Statistics Review

Bayes Theorem

\[ P(A\;|\;B) = \frac{P(A,B)}{P(B)} \]

Notice that if \(A\) and \(B\) are independent, then

\[ P(A\;|\;B) = \frac{P(A,B)}{P(B)} = \frac{P(A)P(B)}{P(B)} = P(A) \]

Joint Probability

It refers to the probability analysis the interaction between two or more random variables. Taking the example from the Lecture-2 slides.

	d1	d2	d3	d4
A	10	10	10	10
B	10	10	10	0
C	10	10	0	0
D	0	0	0	1

Each cell in the table below represent the probability \(P(w,d)\).

	d1	d2	d3	d4	P(w)
A	0.11	0.11	0.11	0.11	0.44
B	0.11	0.11	0.11	0.00	0.33
C	0.11	0.11	0.00	0.00	0.22
D	0.00	0.00	0.00	0.01	0.01
P(d)	0.33	0.33	0.22	0.12	1.00

\[ P(w) = P(w|a)P(a) + P(w|b)P(b) + P(w|c)P(c) + P(w|d)P(d) \]

Assuming they are independent.

\[ P(w) = P(w)(P(a)+P(b)+P(c)+P(d)) \]

Conditional probability example

Consider the distribution of the four binary random variables below.

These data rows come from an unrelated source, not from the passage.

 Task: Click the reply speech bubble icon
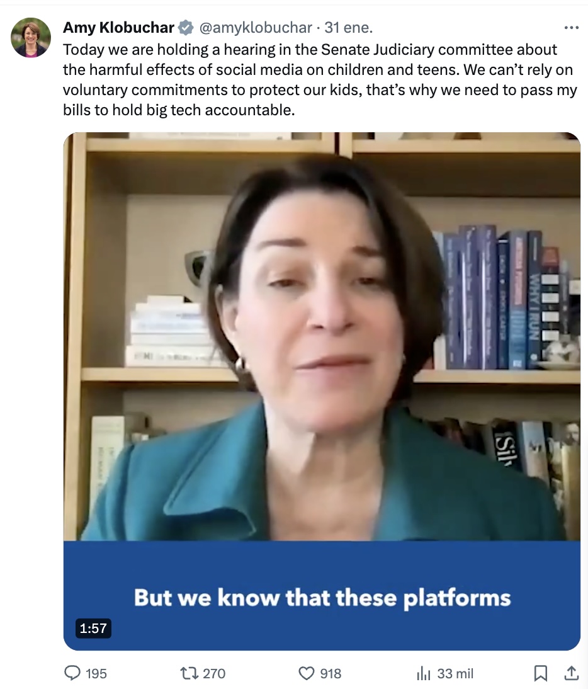[72, 673]
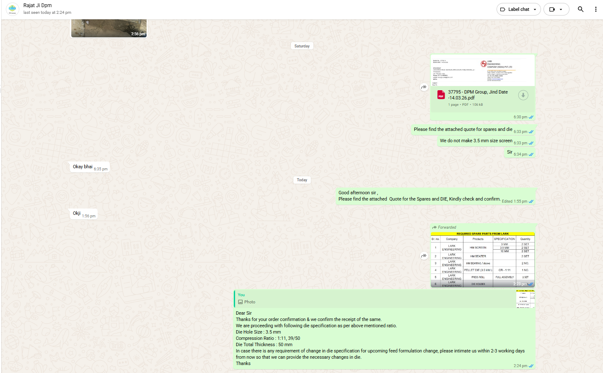Jump to quoted Photo reply from You
This screenshot has height=373, width=603.
(x=373, y=298)
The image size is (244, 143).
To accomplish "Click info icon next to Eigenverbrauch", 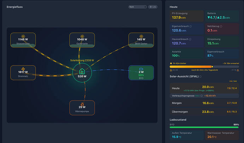I will tap(191, 26).
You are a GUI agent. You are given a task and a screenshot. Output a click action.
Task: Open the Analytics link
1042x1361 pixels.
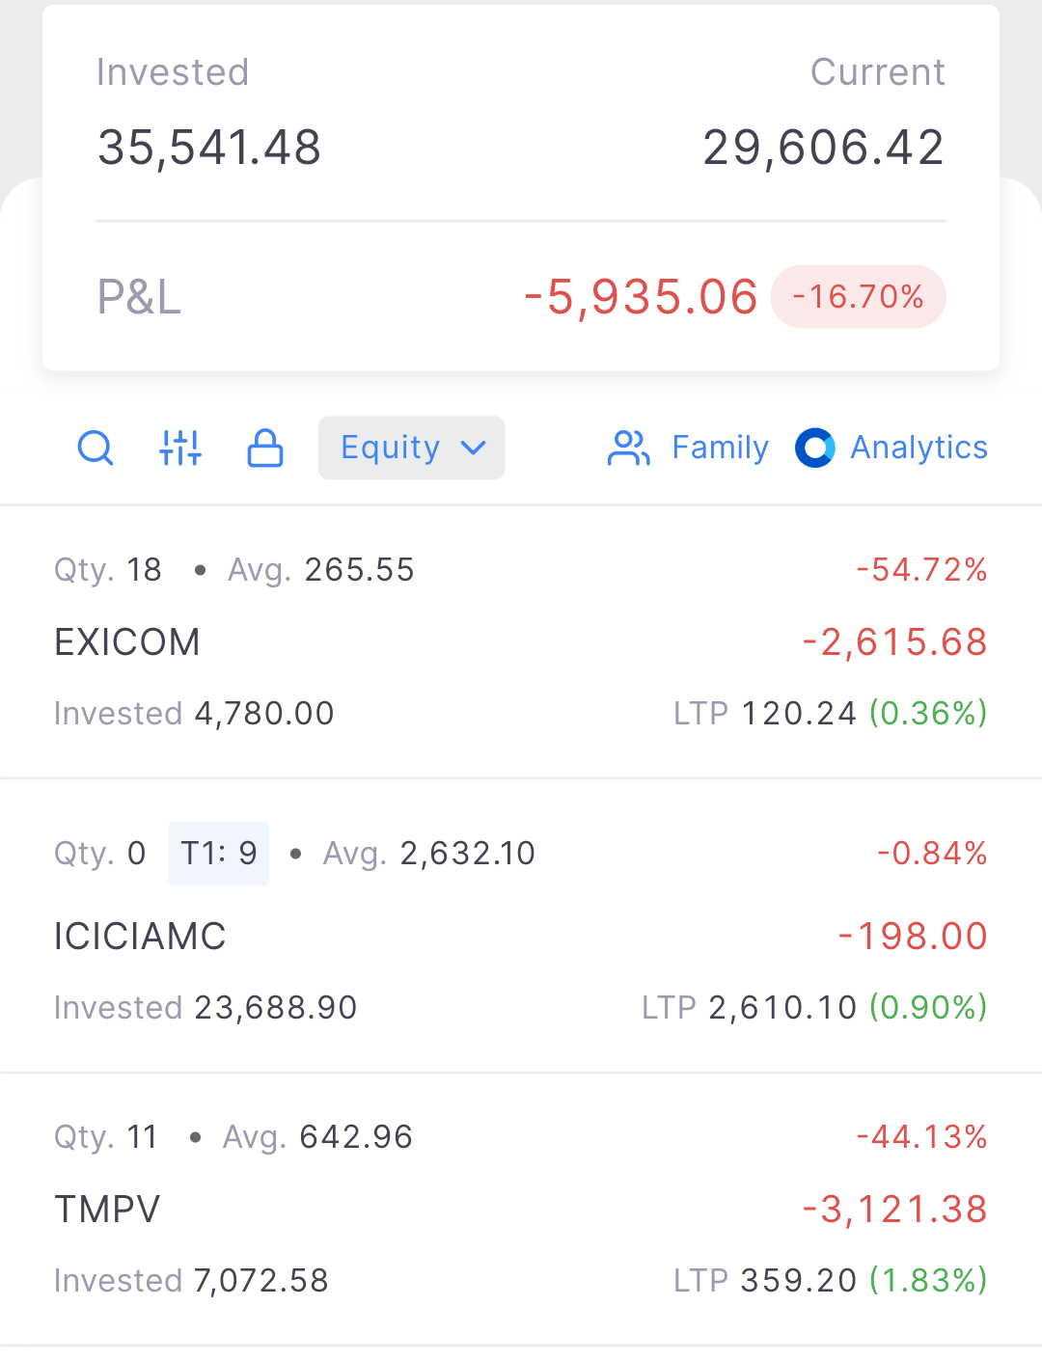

Probability distribution diagram

From the image, we immediately derive the individual probabilities table

	A	B	C	D
=0	0.7	0.9	0.84	0.9
=1	0.3	0.1	0.16	0.1

With a little bit of work, we can also derive the conditional probability tables. Let's do it step by step for A and B.

A	B	\(P(A \mid B)\)
0	0	?
0	1	?
1	0	?
1	1	?

Notice that \(A=1\) whenever \(B=1\). That means that \(P(A=1 \mid B=1)=1\). That also means that it is impossible to have \(A=0\) whenever \(B=1\). The latter is translated as \(P(A=0 \mid B=1) = 0\).

A	B	\(P(A \mid B)\)
0	0	?
0	1	0
1	0	?
1	1	1

We can also compute \(P(A=0 \mid B=0)\). Notice that we know the value \(P(A=0,B=0)\) from the distribution diagram. That is, \(P(A=0,B=0)=0.7\). Using the latter plus the definition of conditional probability we obtain

\[ \begin{align} P(A=0 \mid B=0) &= \frac{P(A=0,B=0)}{P(B=0)} \\[1em] &= \frac{0.7}{0.9} \\[1em] &= \frac{7}{9} \end{align} \]

Updating our probability table

A	B	\(P(A \mid B)\)
0	0	7/9
0	1	0
1	0	?
1	1	1

We can follow a similar path to compute \(P(A=1 \mid B=0)\). But we can also use the follow identity:

The summation of conditional probabilities over the events (left side of |) equals to \(1\).

That is, \(P(A=0 \mid B=0) + P(A=1 \mid B=0) = 1\). Therefore,

A	B	\(P(A \mid B)\)
0	0	7/9
0	1	0
1	0	2/9
1	1	1

We can obtain all the probability tables by repeating the previous steps for the other pairs of random variables

A	C	\(P(A \mid C)\)
0	0	11/14
0	1	1/4
1	0	3/14
1	1	3/4

A	D	\(P(A \mid D)\)
0	0	0.7
0	1	0.7
1	0	0.3
1	1	0.3

B	A	\(P(B \mid A)\)
0	0	1
0	1	2/3
1	0	0
1	1	1/3

B	C	\(P(B \mid C)\)
0	0	0.9
0	1	0.9
1	0	0.1
1	1	0.1

B	D	\(P(B \mid D)\)
0	0	0.9
0	1	0.9
1	0	0.1
1	1	0.1

C	A	\(P(C \mid A)\)
0	0	2/35
0	1	3/5
1	0	33/35
1	1	2/5

I am not going to list the remaining tables because the relations are very simple (the variable pairs are independent).

Conditional probability identities

\(\sum_{i}{P(A=a_i \mid B=b)} = 1\)
\(\sum_{i}{P(A=a \mid B=b_i)P(B=b_i)} = P(A=a)\)

Remarks

We cannot define a distribution by giving arbitrarily values for conditional probabilities. In order to work, the conditional probabilities must respect the identities above.
On the other hand, we can define a probability distribution by giving the probabilities of all and probabilities. That is, if my universe has random variables \(A,B,C\) and I have the values of \(P(A,B,C)\) for all the possible values of \(A,B,C\), then I have a probability distribution.